» **EXERCISE DETAILS**
Repeat all of the material exactly, with no line missing.

********************

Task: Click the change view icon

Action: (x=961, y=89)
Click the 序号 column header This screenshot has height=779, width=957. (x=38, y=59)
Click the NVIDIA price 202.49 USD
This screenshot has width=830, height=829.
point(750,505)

********************

» **SOLUTION**
Task: Click the change view icon

Action: (x=961, y=89)
Click the 序号 column header This screenshot has height=779, width=957. (x=38, y=59)
Click the NVIDIA price 202.49 USD
This screenshot has width=830, height=829.
point(750,505)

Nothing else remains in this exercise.